Work to complete
Reproduce all records word for word.

(Saved data entries)
# # # # # # #

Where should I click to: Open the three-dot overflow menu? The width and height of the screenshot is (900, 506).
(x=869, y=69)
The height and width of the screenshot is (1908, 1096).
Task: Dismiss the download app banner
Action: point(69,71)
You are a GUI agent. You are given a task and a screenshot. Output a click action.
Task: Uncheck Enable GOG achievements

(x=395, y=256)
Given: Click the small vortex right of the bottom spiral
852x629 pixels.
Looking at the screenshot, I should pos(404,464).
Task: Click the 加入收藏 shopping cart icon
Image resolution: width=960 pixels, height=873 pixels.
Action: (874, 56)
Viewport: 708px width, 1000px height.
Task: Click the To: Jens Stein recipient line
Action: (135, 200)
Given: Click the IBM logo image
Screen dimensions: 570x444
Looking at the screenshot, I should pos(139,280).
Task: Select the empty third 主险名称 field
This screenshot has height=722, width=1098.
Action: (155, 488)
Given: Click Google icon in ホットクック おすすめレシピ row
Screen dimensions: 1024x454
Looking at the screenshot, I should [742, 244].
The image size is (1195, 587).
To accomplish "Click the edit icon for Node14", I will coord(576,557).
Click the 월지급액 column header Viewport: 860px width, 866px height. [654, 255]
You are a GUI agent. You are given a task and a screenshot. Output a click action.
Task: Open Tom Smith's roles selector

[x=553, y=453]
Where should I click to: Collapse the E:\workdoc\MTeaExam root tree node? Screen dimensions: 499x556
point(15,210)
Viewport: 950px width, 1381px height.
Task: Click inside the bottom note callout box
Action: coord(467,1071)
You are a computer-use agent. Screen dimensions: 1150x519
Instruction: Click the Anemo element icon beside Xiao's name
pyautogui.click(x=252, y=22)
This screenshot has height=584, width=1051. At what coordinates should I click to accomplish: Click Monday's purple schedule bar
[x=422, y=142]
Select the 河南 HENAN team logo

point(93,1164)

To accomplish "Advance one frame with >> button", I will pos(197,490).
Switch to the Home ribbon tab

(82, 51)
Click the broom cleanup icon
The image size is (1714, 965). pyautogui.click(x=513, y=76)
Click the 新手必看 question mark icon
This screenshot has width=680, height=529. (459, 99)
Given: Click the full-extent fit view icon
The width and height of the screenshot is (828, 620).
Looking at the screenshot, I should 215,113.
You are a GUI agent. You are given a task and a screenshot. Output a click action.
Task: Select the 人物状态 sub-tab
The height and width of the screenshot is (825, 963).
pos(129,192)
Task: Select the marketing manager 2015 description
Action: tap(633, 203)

# # # # # # #

Final answer
Where should I click to: Open the three-dot overflow menu? The width and height of the screenshot is (900, 506).
(x=869, y=69)
The height and width of the screenshot is (1908, 1096).
Task: Dismiss the download app banner
Action: point(69,71)
You are a GUI agent. You are given a task and a screenshot. Output a click action.
Task: Uncheck Enable GOG achievements

(x=395, y=256)
Given: Click the small vortex right of the bottom spiral
852x629 pixels.
Looking at the screenshot, I should pos(404,464).
Task: Click the 加入收藏 shopping cart icon
Image resolution: width=960 pixels, height=873 pixels.
Action: (874, 56)
Viewport: 708px width, 1000px height.
Task: Click the To: Jens Stein recipient line
Action: (135, 200)
Given: Click the IBM logo image
Screen dimensions: 570x444
Looking at the screenshot, I should pos(139,280).
Task: Select the empty third 主险名称 field
This screenshot has height=722, width=1098.
Action: (155, 488)
Given: Click Google icon in ホットクック おすすめレシピ row
Screen dimensions: 1024x454
Looking at the screenshot, I should [742, 244].
The image size is (1195, 587).
To accomplish "Click the edit icon for Node14", I will coord(576,557).
Click the 월지급액 column header Viewport: 860px width, 866px height. [654, 255]
You are a GUI agent. You are given a task and a screenshot. Output a click action.
Task: Open Tom Smith's roles selector

[x=553, y=453]
Where should I click to: Collapse the E:\workdoc\MTeaExam root tree node? Screen dimensions: 499x556
point(15,210)
Viewport: 950px width, 1381px height.
Task: Click inside the bottom note callout box
Action: coord(467,1071)
You are a computer-use agent. Screen dimensions: 1150x519
Instruction: Click the Anemo element icon beside Xiao's name
pyautogui.click(x=252, y=22)
This screenshot has height=584, width=1051. At what coordinates should I click to accomplish: Click Monday's purple schedule bar
[x=422, y=142]
Select the 河南 HENAN team logo

point(93,1164)

To accomplish "Advance one frame with >> button", I will pos(197,490).
Switch to the Home ribbon tab

(82, 51)
Click the broom cleanup icon
The image size is (1714, 965). pyautogui.click(x=513, y=76)
Click the 新手必看 question mark icon
This screenshot has width=680, height=529. (459, 99)
Given: Click the full-extent fit view icon
The width and height of the screenshot is (828, 620).
Looking at the screenshot, I should 215,113.
You are a GUI agent. You are given a task and a screenshot. Output a click action.
Task: Select the 人物状态 sub-tab
The height and width of the screenshot is (825, 963).
pos(129,192)
Task: Select the marketing manager 2015 description
Action: tap(633, 203)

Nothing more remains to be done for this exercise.